Lift out all lines below that contain "will".

** Exercise data follows **

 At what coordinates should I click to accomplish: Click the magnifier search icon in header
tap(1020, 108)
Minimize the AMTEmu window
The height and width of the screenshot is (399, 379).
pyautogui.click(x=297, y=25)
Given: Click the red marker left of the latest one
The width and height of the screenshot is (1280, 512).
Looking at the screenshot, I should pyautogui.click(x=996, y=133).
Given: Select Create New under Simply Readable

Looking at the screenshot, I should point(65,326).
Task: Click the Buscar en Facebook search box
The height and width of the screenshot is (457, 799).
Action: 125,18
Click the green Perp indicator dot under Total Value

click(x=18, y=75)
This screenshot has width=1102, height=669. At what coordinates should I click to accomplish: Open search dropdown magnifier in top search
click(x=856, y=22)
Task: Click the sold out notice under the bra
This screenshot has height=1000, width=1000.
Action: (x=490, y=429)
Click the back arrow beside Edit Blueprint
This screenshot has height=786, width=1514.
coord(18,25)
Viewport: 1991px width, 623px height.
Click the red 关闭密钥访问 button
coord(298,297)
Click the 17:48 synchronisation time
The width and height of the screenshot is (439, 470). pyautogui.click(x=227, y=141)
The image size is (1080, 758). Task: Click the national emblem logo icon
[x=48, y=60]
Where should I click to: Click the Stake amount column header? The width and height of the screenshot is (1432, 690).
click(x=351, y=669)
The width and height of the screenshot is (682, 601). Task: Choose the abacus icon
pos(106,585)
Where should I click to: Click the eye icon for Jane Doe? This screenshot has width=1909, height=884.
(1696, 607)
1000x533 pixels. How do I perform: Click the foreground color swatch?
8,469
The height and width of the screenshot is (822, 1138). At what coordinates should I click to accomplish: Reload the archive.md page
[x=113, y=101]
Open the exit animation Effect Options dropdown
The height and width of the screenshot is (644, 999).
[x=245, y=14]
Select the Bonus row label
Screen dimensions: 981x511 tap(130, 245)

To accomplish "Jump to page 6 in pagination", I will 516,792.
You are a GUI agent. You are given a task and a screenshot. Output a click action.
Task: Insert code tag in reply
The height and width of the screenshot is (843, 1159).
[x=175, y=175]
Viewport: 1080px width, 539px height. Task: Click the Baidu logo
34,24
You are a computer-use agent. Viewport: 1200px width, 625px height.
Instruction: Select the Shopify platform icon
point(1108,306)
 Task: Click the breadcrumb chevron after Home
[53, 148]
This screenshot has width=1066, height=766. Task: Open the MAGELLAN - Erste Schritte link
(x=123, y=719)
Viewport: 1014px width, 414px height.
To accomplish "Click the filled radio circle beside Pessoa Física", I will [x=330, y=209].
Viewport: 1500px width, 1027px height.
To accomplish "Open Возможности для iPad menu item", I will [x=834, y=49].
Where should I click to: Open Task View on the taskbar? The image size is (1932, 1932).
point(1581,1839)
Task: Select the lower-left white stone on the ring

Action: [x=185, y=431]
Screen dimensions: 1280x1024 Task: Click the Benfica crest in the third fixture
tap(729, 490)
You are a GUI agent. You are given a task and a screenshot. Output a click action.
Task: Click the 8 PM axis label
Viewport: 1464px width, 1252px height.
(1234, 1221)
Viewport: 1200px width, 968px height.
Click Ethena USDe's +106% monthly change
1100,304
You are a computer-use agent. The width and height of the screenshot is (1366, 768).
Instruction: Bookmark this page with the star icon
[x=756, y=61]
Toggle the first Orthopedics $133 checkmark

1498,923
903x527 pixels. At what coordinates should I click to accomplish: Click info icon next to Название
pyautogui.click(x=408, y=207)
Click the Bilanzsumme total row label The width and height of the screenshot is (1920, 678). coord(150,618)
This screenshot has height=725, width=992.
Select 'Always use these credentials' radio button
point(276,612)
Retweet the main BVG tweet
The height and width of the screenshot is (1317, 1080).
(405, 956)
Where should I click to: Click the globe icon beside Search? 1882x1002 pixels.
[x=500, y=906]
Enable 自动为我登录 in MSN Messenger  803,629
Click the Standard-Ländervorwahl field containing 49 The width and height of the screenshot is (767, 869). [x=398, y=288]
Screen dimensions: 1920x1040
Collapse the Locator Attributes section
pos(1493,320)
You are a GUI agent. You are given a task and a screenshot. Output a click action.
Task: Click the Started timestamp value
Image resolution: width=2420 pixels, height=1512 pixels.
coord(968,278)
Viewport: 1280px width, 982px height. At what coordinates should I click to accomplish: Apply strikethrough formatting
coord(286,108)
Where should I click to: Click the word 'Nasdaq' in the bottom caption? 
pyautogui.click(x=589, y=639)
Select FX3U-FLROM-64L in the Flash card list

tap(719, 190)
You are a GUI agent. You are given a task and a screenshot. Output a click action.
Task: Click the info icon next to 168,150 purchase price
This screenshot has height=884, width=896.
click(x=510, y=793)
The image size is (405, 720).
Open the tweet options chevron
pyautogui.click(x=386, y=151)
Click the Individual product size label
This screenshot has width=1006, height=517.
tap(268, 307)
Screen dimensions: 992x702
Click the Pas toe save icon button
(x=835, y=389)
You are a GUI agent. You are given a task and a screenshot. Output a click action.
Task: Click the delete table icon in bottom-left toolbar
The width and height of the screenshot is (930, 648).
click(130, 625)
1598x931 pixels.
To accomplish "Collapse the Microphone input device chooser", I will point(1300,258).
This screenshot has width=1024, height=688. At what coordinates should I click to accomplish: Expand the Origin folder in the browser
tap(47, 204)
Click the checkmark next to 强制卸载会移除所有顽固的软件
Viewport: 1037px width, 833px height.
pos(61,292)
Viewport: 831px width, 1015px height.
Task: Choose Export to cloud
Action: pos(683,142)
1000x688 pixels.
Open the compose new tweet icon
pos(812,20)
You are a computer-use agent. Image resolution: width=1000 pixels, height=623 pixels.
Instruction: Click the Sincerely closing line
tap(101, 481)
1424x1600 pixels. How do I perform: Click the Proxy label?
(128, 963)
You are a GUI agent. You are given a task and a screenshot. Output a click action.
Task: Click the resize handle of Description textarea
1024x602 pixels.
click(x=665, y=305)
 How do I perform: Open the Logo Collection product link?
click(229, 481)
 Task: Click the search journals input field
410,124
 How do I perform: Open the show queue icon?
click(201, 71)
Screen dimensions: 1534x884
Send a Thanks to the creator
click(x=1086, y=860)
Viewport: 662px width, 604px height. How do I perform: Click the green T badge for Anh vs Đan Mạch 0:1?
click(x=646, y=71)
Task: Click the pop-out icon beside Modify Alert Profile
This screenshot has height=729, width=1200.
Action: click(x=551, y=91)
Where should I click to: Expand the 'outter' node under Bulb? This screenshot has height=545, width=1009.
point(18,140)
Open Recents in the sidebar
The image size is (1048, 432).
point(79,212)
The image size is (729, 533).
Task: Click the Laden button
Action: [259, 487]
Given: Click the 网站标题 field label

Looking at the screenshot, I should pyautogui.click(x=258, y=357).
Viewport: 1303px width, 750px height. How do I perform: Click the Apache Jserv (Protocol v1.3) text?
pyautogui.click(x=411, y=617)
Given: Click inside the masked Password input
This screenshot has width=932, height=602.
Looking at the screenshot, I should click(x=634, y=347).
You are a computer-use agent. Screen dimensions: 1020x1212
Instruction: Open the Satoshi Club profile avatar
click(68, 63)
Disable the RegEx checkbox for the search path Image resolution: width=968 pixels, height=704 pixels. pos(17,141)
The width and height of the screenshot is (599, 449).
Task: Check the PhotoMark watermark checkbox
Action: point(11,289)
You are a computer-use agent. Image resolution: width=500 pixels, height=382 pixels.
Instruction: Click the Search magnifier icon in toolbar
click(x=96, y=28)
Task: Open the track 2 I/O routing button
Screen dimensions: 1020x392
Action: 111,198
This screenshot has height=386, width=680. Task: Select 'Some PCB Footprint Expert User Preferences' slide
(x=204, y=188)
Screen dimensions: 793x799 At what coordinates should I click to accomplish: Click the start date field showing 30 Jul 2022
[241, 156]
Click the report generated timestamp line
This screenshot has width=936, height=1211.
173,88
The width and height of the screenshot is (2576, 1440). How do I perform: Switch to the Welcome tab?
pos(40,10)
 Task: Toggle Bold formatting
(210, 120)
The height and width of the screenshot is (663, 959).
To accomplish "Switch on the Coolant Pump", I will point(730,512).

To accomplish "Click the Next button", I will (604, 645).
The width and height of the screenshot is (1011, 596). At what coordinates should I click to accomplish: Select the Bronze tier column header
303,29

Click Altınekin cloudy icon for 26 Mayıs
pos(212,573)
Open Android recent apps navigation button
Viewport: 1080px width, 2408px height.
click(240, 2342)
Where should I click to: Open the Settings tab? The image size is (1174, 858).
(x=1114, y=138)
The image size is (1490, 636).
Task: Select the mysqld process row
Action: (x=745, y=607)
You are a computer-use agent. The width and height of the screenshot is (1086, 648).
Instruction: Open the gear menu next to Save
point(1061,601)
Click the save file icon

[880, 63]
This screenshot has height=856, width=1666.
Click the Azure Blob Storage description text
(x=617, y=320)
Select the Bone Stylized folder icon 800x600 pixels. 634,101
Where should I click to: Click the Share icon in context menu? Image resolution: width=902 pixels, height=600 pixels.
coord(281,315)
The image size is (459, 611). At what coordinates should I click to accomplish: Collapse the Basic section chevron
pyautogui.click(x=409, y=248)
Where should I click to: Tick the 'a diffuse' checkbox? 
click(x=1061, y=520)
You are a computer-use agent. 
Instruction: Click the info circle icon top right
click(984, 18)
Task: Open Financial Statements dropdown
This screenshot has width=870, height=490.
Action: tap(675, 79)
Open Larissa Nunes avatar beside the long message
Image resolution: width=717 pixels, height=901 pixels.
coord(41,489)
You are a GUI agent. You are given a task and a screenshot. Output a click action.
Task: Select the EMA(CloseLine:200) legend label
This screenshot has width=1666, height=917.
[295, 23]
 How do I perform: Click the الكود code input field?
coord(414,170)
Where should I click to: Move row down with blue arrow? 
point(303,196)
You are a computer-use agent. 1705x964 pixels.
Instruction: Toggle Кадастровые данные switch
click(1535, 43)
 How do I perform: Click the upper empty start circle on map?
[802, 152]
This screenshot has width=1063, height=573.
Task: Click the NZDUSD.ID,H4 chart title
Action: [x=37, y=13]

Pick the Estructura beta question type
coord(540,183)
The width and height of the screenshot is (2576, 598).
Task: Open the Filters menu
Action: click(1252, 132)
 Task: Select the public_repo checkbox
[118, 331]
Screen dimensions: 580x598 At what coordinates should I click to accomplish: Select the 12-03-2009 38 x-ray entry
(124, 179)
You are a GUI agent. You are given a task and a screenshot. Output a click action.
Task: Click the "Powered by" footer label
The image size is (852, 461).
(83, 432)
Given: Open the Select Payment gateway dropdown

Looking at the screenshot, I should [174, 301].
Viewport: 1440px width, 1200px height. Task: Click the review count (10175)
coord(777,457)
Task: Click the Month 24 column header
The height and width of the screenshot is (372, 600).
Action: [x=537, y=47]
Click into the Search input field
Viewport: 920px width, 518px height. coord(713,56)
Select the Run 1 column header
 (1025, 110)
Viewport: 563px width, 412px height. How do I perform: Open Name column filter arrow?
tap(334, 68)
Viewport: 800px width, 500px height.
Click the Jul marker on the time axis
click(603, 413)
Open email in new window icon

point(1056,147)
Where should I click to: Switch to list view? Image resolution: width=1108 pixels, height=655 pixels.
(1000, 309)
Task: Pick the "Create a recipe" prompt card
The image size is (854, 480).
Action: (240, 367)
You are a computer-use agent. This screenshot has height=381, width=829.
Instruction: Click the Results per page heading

** End of Exercise data **

__Output for this exercise__:
To accomplish "Jump to page 6 in pagination", I will 516,792.
To accomplish "Click the filled radio circle beside Pessoa Física", I will [x=330, y=209].
To accomplish "Open Возможности для iPad menu item", I will [x=834, y=49].
To accomplish "Collapse the Microphone input device chooser", I will point(1300,258).
To accomplish "Switch on the Coolant Pump", I will point(730,512).
To accomplish "Click the Next button", I will (604, 645).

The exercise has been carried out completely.